PROVIDED PASSAGE —
------------------------

Re: SVG, Style, Resizing, Etc.

Response at AG::
At 11:55 AM 2000-10-05 -0500, Jon Gunderson wrote:
>Response in JRG:
>At 08:42 AM 10/5/2000 -0400, Al Gilman wrote:
>>At 04:51 AM 2000-10-05 -0400, Ian Jacobs wrote:
>> >>
>> >> 3. The resizing of vector graphics like SVG I do not think are addressed
>> >> in the guidelines.  I think the group should discuss this. I will add it
>> >> to the issue list for discussion on 10 October.
>> >
>> >IJ: Please help me understand the issue at hand.
>> >
>> >1) For the case of SVG, the requirement in question (the ability to
>> >   recsize content) is part of conformance (and thus covered by
>> >   UAAG 1.0 checkpoint 6.2). Refer to section G.7 [1]:
>> >
>> >   "For interactive user environments, facilities must exist for
>> >    zooming and panning of standalone SVG documents or
>> >    SVG document fragments embedded within parent XML documents."
>> >
>> >   There are other relevant conformance requirements in that section.
>> >
>>
>>AG::
>>
>>[There's nothing to keep us from clarifying the issue by mail prior to the
>>telecon.]
>>
>>This is good.
>>
>>Do the "other ... conformance requirements" determine what happens about
>>the boundary in the layout canvas between the SVG content of an embedded
>>SVG object and the other content of the parent XML document?  Turning a
>>navigation button into a scroll region because the user asked for it larger
>>would not exactly be swift.

------------------------

DATASET EXCERPTS —
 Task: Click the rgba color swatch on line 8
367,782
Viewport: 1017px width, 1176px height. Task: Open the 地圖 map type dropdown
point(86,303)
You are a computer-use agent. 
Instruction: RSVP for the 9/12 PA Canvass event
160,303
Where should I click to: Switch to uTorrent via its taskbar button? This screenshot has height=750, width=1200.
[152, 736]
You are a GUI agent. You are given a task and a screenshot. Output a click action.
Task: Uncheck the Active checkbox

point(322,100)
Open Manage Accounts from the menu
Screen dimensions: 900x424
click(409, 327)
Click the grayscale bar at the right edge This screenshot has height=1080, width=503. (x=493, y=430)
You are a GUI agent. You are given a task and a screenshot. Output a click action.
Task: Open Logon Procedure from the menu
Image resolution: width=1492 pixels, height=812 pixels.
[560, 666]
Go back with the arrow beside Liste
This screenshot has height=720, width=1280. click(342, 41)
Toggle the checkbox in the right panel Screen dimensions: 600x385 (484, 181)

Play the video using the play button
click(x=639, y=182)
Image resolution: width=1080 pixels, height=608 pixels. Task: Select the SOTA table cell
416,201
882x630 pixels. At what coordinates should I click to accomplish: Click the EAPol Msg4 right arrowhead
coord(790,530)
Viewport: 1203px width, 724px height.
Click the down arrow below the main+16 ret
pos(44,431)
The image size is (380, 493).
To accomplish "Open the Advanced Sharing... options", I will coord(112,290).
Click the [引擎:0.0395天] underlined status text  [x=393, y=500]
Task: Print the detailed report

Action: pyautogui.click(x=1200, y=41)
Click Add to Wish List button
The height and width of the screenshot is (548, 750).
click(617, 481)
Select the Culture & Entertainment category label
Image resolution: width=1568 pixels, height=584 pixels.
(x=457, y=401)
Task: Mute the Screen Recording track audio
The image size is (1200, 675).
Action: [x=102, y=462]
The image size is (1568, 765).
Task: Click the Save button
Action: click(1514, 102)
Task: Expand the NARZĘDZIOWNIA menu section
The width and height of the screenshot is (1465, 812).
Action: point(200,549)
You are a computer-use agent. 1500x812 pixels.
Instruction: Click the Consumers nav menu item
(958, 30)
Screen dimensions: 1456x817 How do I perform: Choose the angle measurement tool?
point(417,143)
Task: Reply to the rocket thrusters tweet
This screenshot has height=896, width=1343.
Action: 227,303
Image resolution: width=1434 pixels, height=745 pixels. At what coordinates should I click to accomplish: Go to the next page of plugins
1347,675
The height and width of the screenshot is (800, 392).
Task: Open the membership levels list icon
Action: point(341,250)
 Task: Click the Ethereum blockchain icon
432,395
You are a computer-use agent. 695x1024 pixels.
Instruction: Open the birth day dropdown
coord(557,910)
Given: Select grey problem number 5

------------------------

TASK DIRECTIONS — Copy out the whole email reply about SVG resizing, the one placed before the items, word for word with nothing left out or changed.

OUTPUT OF THE EXERCISE —
Re: SVG, Style, Resizing, Etc.

Response at AG::
At 11:55 AM 2000-10-05 -0500, Jon Gunderson wrote:
>Response in JRG:
>At 08:42 AM 10/5/2000 -0400, Al Gilman wrote:
>>At 04:51 AM 2000-10-05 -0400, Ian Jacobs wrote:
>> >>
>> >> 3. The resizing of vector graphics like SVG I do not think are addressed
>> >> in the guidelines.  I think the group should discuss this. I will add it
>> >> to the issue list for discussion on 10 October.
>> >
>> >IJ: Please help me understand the issue at hand.
>> >
>> >1) For the case of SVG, the requirement in question (the ability to
>> >   recsize content) is part of conformance (and thus covered by
>> >   UAAG 1.0 checkpoint 6.2). Refer to section G.7 [1]:
>> >
>> >   "For interactive user environments, facilities must exist for
>> >    zooming and panning of standalone SVG documents or
>> >    SVG document fragments embedded within parent XML documents."
>> >
>> >   There are other relevant conformance requirements in that section.
>> >
>>
>>AG::
>>
>>[There's nothing to keep us from clarifying the issue by mail prior to the
>>telecon.]
>>
>>This is good.
>>
>>Do the "other ... conformance requirements" determine what happens about
>>the boundary in the layout canvas between the SVG content of an embedded
>>SVG object and the other content of the parent XML document?  Turning a
>>navigation button into a scroll region because the user asked for it larger
>>would not exactly be swift.